─── SUPPLIED ENTRIES

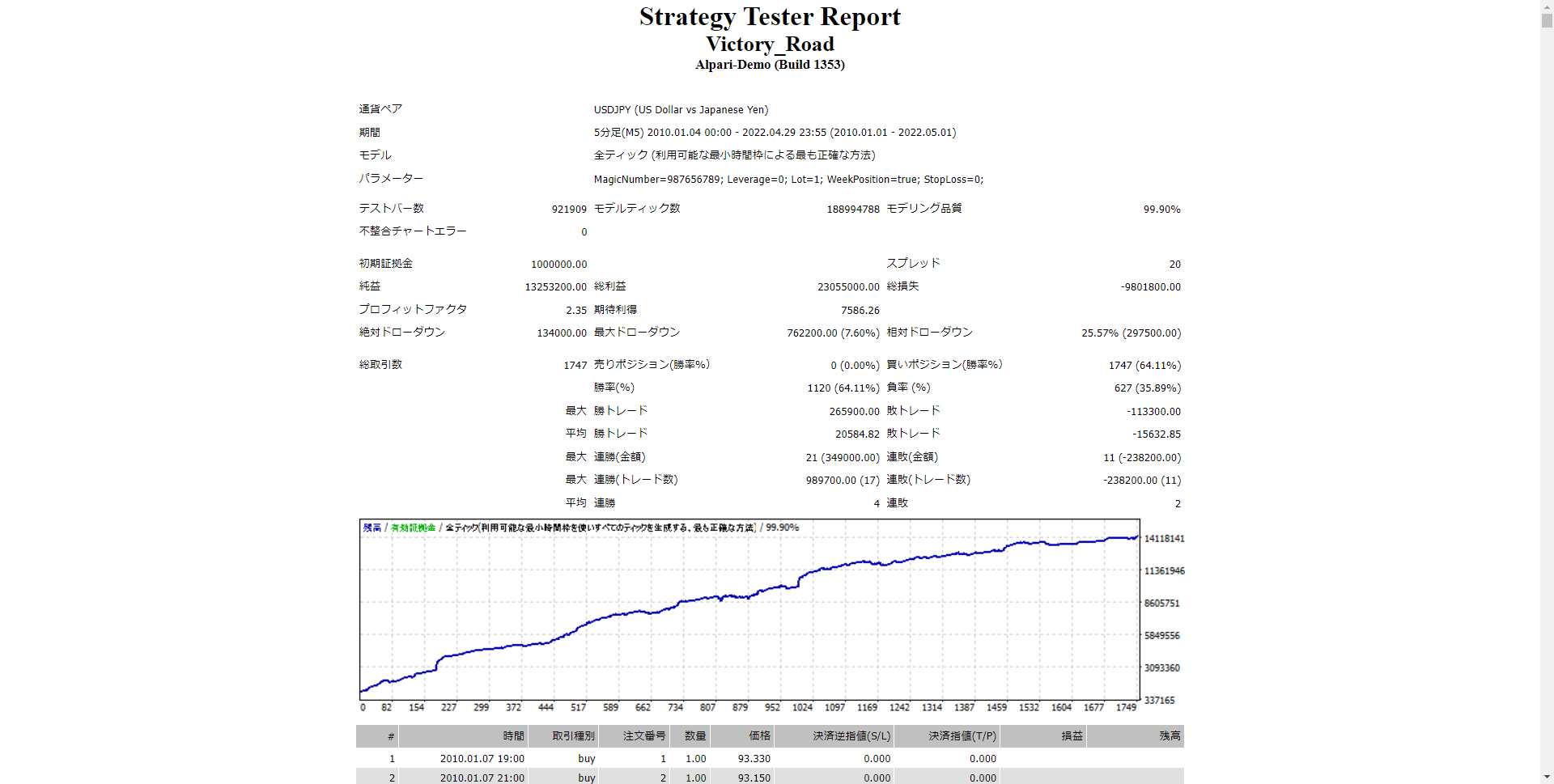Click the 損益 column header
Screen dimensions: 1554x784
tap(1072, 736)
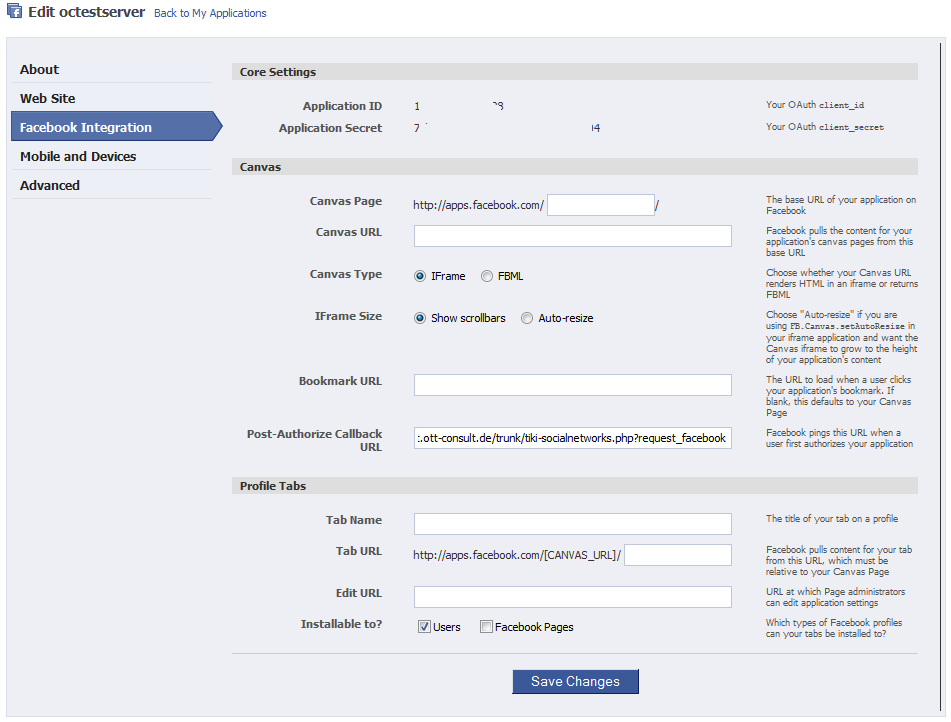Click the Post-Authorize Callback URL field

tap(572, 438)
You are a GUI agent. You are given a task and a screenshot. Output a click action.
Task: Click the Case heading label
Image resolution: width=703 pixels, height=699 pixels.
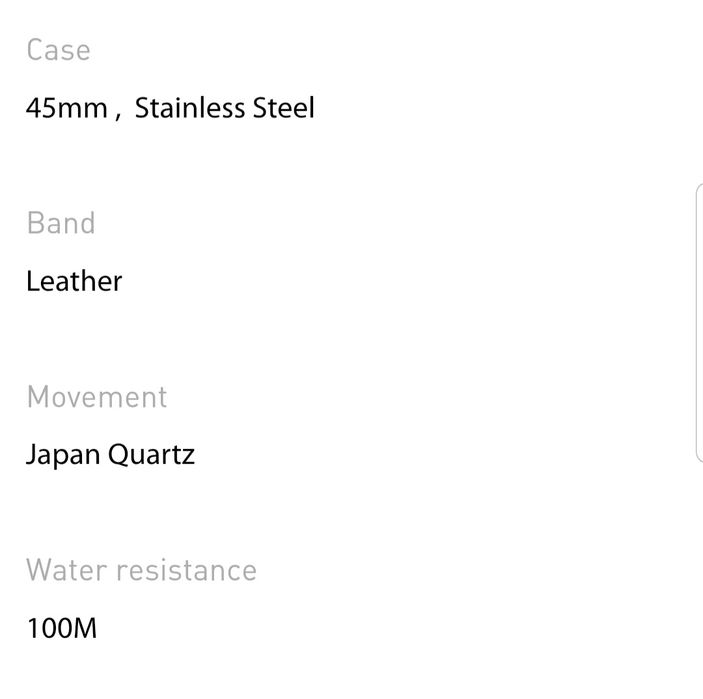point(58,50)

──────

Write out all the items above again word for word, leaving out the pictures.

• [RESPONSE TO THE TASK]:
Click the 損益 column header
Screen dimensions: 1554x784
tap(1072, 736)
Click the Post-Authorize Callback URL field

tap(572, 438)
You are a GUI agent. You are given a task and a screenshot. Output a click action.
Task: Click the Case heading label
Image resolution: width=703 pixels, height=699 pixels.
point(58,50)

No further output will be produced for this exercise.